Each chipset has 1 or more channels to the memory on the motherboard.  then say you had a stick of memory, and that stick had a 64bit address/data bus on it, that means you send and recieve data to that bit of memory in 64bit chunks for every clock tick (not going to get into DDR here hurts my head) .. that would be an example of a single channel.
Dual channel is where you'd have a 2nd 64bit bus to the RAM from the chipset.
quad would be 4 channels.

For a single channel, 64bit bus that does 64bits for every clock tick on a 500Mhz bus you could send or recieve (no concern to overhead or parity done) :

64 * 500,000,000 = 32,000,000,000 bits per second
in gigabytes per second
((32,000,000,000 / 8) /1024)/1024)/1024 =  3.7 Gigabytes per second

Dual Channel double it to 7.4 Gigabytes per second.

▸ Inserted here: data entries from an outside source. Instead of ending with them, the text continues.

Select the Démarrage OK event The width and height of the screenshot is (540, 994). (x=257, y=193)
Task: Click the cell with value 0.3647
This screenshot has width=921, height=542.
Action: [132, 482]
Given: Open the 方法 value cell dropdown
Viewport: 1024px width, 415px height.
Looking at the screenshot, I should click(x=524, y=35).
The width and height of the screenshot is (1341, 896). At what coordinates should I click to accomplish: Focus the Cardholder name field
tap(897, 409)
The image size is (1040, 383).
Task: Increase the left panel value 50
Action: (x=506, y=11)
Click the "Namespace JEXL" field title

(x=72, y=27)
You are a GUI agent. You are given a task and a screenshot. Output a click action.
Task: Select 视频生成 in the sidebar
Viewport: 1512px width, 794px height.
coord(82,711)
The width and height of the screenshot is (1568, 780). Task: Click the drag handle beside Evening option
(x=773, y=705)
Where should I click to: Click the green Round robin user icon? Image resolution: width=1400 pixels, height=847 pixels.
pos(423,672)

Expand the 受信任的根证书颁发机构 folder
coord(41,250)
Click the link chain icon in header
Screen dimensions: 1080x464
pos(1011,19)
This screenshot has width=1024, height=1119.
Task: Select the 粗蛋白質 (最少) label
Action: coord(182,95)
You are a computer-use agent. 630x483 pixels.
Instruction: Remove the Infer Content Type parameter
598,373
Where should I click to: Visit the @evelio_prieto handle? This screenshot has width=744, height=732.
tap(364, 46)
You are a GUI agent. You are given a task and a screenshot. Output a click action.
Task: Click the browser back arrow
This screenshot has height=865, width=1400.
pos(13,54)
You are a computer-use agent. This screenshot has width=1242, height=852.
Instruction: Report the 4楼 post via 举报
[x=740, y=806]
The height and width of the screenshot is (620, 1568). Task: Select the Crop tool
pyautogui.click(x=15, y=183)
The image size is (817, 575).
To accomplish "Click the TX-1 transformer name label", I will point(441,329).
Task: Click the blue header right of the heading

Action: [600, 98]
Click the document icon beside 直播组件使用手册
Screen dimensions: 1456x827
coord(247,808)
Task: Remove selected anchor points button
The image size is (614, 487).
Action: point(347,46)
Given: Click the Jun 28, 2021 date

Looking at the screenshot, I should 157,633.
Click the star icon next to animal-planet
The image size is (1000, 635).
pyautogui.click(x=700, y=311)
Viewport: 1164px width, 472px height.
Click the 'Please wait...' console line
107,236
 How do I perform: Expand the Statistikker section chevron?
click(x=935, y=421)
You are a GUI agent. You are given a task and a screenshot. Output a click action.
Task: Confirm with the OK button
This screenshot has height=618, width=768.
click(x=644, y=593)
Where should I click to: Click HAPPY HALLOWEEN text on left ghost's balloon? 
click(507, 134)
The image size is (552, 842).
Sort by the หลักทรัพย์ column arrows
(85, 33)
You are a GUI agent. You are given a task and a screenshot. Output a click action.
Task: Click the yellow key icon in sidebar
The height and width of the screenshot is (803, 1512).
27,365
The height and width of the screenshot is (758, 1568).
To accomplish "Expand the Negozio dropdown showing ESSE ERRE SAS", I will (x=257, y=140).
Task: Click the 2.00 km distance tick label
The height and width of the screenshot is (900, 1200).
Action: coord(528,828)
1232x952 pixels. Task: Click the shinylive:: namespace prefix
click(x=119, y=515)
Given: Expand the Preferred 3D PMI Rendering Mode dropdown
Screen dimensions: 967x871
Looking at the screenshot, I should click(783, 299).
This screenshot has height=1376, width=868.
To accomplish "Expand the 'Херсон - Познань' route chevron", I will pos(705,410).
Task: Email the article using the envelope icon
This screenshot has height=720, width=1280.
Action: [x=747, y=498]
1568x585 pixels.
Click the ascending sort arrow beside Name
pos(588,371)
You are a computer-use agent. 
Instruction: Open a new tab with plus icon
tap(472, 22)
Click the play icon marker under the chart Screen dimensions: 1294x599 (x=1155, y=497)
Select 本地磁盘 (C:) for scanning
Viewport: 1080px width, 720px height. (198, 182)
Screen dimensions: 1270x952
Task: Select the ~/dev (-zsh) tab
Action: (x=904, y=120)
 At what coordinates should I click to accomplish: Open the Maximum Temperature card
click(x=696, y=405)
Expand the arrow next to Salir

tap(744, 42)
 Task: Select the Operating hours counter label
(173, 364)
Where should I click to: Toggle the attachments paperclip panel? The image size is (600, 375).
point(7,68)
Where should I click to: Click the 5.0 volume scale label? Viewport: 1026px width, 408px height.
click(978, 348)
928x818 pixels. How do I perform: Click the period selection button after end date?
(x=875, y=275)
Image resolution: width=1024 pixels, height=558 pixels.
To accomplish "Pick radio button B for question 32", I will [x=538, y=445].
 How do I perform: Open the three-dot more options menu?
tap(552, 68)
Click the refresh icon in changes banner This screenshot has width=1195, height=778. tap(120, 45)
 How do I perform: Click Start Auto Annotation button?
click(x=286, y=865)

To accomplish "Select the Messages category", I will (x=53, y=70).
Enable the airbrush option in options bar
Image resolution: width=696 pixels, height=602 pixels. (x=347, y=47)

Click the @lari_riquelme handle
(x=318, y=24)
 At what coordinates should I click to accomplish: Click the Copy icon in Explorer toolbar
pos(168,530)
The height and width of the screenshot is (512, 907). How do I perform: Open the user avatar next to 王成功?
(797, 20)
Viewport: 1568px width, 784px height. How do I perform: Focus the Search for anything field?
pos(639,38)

You motherboard manual would tell you if it is Dual Channel capable or not.

But then not all devices will be reading/writing to RAM at the same time, some are idle 99.99999999% of the time and others are just talking to other devices on the bus without going to RAM.

Just remember RAM is nowhere near fast enough to feed your CPU anyway.  In the CPU there is 2nd level cache (about 2Mb ish on most computers these days) this RAM is MUCH faster than the DIMMs you put in .. but even it is still not quick enough, right in the heart of the CPU are data and instruction caches .. this is actually where all the work is done by the CPU, all the other cahces and main memory are just staging areas before getting to here. (roughly ) :-)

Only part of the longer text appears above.